**Görev koşulları**
#1 Aydınlanma üzerine okuma metnindeki şu cümleyi İngilizceye çevirin: "Aydınlanma evreni ve toplumu insan aklıyla dizayn etme çabasına yönelik bir harekettir."
#2 Aydınlanma üzerine okuma metninde "Aydınlanma çağı filozofları da" diye başlayan paragrafı, ana bilgilerini koruyarak madde listesi hâlinde yeniden yazın.
#3 Aydınlanma üzerine okuma metnini kaldığı yerden sürdürün.

**Okuma metni**
================================

Aydınlanma felsefesi ve Darwin

Yaşar Yeşilyurt

 Aydınlanma evreni ve toplumu insan aklıyla dizayn etme çabasına yönelik bir harekettir. Aydınlanma insanın kendi aklını kendisinin kullanmasını, başkalarının klavuzluğuna ihtiyaç duymadan, aklını bir başkasına kiralamadan kullanma cesaretine yönelik bir adımdır. Aydınlanmanın temel amacı, tanrı ve tanrı adına hareket eden kiliseden ve mitoslardan kurtararak insanı özgür ve aklı başında bir varlık olarak tasarlamaktır.

 

         Aydınlanma çağı filozofları da insan aklına uygun  Tanrı ve Kilise düzeninden uzak yeni ve seküler bir düzen tasarlıyorlardı. Geniş halk kitleleri bu anlamda aydınlatılmalı dinden, hurafelerden, boş inançlardan arındırılarak halk eğitilmeliydi. Bu anlamda avrupa toplumları gerek dini düşünce gerekse toplumsal talepler bakımından hazır bir görünüm arzetse de aslında aydınlanma bu anlamda filozofların ve bilim adamlarının bir tasarımıydı. Özellikle Newton"un evren modeli aydınlanma için biçilmiş bir kaftandı.

================================

**Toplanan malzeme**
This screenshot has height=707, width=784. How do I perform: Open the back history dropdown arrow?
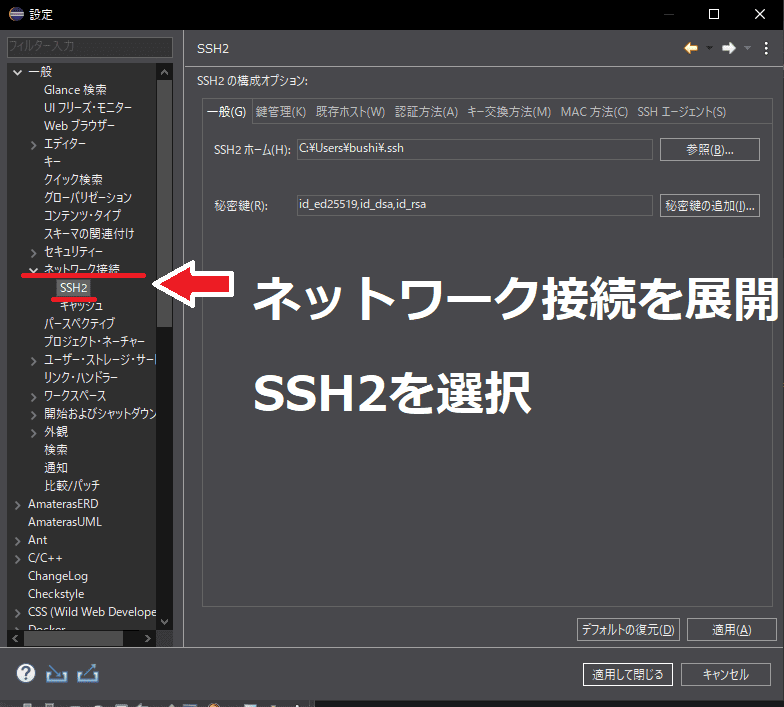click(709, 48)
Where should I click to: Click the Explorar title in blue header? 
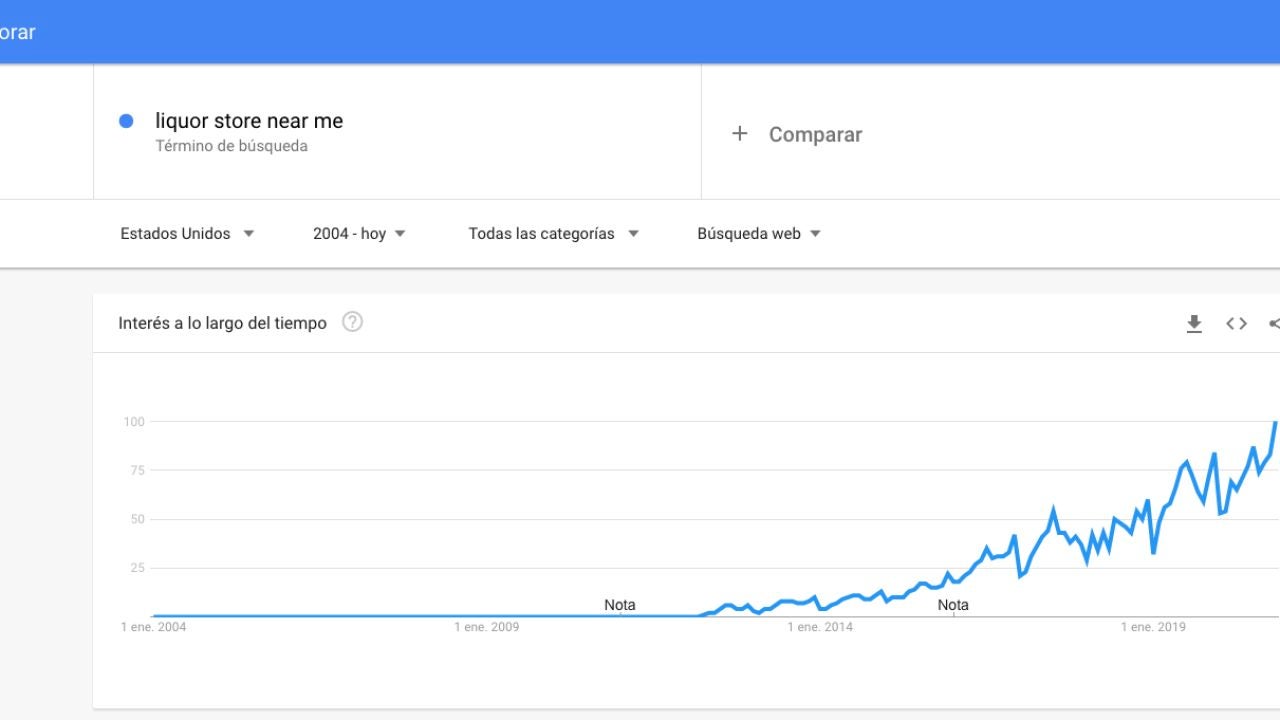pos(18,32)
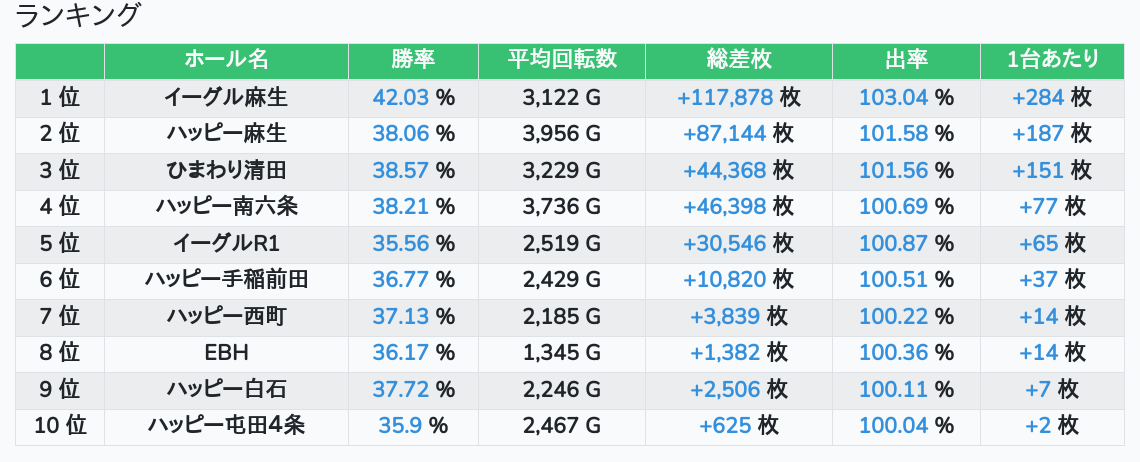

================================

**Görevlere göre sonuçlar**
#1 The Enlightenment is a movement aimed at the effort to design the universe and society through human reason.

#2
- Aydınlanma çağı filozofları, insan aklına uygun, Tanrı ve Kilise düzeninden uzak, yeni ve seküler bir düzen tasarlıyordu.
- Geniş halk kitleleri aydınlatılmalı, dinden, hurafelerden ve boş inançlardan arındırılarak eğitilmeliydi.
- Avrupa toplumları dini düşünce ve toplumsal talepler bakımından hazır görünse de aydınlanma aslında filozofların ve bilim adamlarının bir tasarımıydı.
- Newton'un evren modeli aydınlanma için biçilmiş bir kaftandı.

#3
 

         Newton"un evren modeli kusursuzca, bir makine gibi işleyen herşeyin katı bir şekilde neden sonuç ilişkisi içinde belirlendiği bir evrendi. Bu evren anlayışında evreni Tanrı yaratmıştır ama Tanrı ilk yaratmadan sonra onu kendi haline bırakmış tıpkı bir saat gibi tıkır tıkır işleyişini sürdürmektedir. Aslında bu bir anlamda Yahudilerin Tanrının evreni altı günde yarattığı ve yedinci gün tatile çıktığı anlayışı ile parelellik göstermektedir. Böyle bir evren modeli aydınlanmacıların çok işine yaradı. Çünkü artık böyle bir düzende Tanrıya gerek kalmıyordu, hele hele özellikle kilisenin temsil ettiği din anlayışı bu yeni gelişen bilim anlayışının önündeki tek engel olarak görülüyordu.

 

         Bu nedenle aydınlanma yeni Tanrı, bilim, din ve ahlak anlayışının hakim kılınmasıdır. Özellikle bilimsel bilginin yaşama geçirilmesi sonucunda gelişen teknolojinin sağladığı imkanlar avrupa insanını bir yandan güvenli güçlü ve mutlu yaprken diğer taraftan elde edilen dünya cennetinin sağlanmasında sömürülen ve ezilen insanların ve tanrının varlığının açtığı boşluktan aynı şekilde yücelttikleri akıl, bu sefer bu derin yarayı da sorgulamaya başlamıştı. Bu yaralı bilinç hali bir takım filozoflarca ki bunlar arasında meşhur C.Darwin de bulunuyordu bir takım ahlaksal açıklamalar eşliğinde onarılmaya çalışıldı.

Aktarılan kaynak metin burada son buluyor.